Ces derniers temps, on a l’impression que tout est affaire de collaborations. Le ketchup, le vin, les vêtements, les parcs animaliers, les montres, les céréales, ma dernière paire de chaussures – des Vans x Magenta – et la trottinette de mon voisin, tout, oui vraiment tout se décline sous forme de partenariats. Des associations de marques parfois bienvenues – les uniformes designés par Nike SB et l’artiste Parra, véritables stars des JO de Tokyo – parfois saugrenues – la mayonnaise vert fluo née de l’union entre Heinz et la boisson énergisante Monster.
Face à ce tsunami de cocréations, le consommateur est tantôt perplexe, tantôt excité. Mais chaque opération est largement commentée en ligne où les Tops 10 des meilleures collabs de l’année sont légion. Et puis, il y a StockX – la bourse et la Mecque de la revente en ligne pour ce genre d’articles – qui propose un aperçu en direct du cours des produits. Si en plus, la spéculation vient s’en mêler, tous les éléments du buzz sont réunis. Et le coup marketing amplement réussi.
Créer un OVNI
«Ce n’est pas un hasard si les marques se ruent sur la formule, analyse Hervé Rigal, directeur de la stratégie pour l’agence Base Design. En proposant un objet unique, né d’une association impromptue et souvent limitée en nombre et dans le temps, on crée une attente et un OVNI. Depuis quelques années maintenant, la recette est largement exploitée.»
Pour le spécialiste, il convient de distinguer deux tendances fortes présentes aujourd’hui sur le marché. D’un côté, il y a des collaborations commerciales, une association de logos qui n’apportent pas beaucoup plus que la surprise de voir deux noms juxtaposés sur un même produit. De l’autre, il existe des partenariats plus ambitieux, où les univers de deux marques se rencontrent autour d’une volonté commune d’innover. Dès lors, la collab devient disruptive et se transforme en véritable arme marketing.
La MoonSwatch, cet incontournable
Parmi tous les exemples, la MoonSwatch est l’incontournable du moment. La montre, née de l’association entre Swatch et Omega est sur toutes les lèvres – et les poignets – depuis sa sortie fin mars et les queues générées les jours de drop – arrivée de stock – devant les boutiques témoignent de cet engouement.

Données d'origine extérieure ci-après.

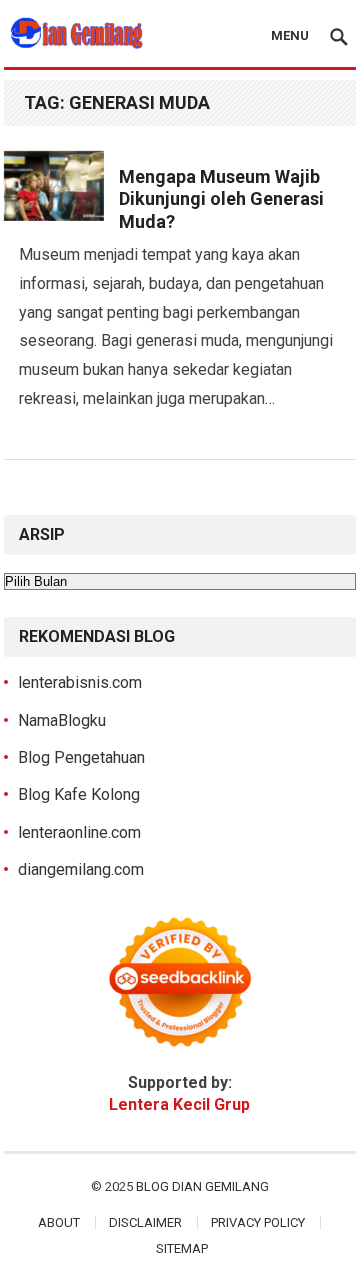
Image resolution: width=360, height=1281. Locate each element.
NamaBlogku (62, 720)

Sur les sites de revente, les différents modèles sont proposés deux à cinq fois plus chers que le prix en magasin et le hashtag MoonSwatch frise les dix millions d’occurrences sur Instagram.«Pour moi, cette montre fait clairement partie des collaborations innovantes, tranche Maria Bashutkina, adjointe scientifique au centre du marketing horloger de la Haute École de gestion Arc. Dans un secteur de l’horlogerie plutôt conservateur, les deux marques ont osé mélanger leurs identités – le côté très pop de Swatch et la classique Speedmaster de chez Omega – pour obtenir un produit à la frontière des deux mondes.»
À 250 francs l’exemplaire, la plus prestigieuse des deux enseignes s’est aussi aventurée sur un positionnement inédit. «La collaboration permet de s’ouvrir à une autre clientèle sans trahir son ADN, puisqu’il s’agit d’une opération exceptionnelle, poursuit Maria Bashutkina. Dans ce cas précis, les jeunes et les collectionneurs, qui n’ont pas encore les moyens de s’offrir une Omega, font un premier pas dans l’univers de la marque, qui pourra capitaliser dessus dans le futur.»
De Stockholm à Genève
Depuis le Musée du skate, situé dans une zone résidentielle de Vernier (GE), Jim Zbinden garde un œil attentif sur le monde des partenariats. Loin du faste de l’horlogerie et de l’agitation des centres-villes, ce pionnier du marketing de collabs rappelle – entre deux merguez grillées dans le jardin – que la formule n’est pas réservée au luxe et aux grands noms. «Pour moi, la collaboration prend une autre dimension quand elle allie un petit – comme sa marque Pulp 68 – à un grand. C’est dans ces associations presque contre nature que les codes explosent et que le processus créatif devient vraiment pertinent.»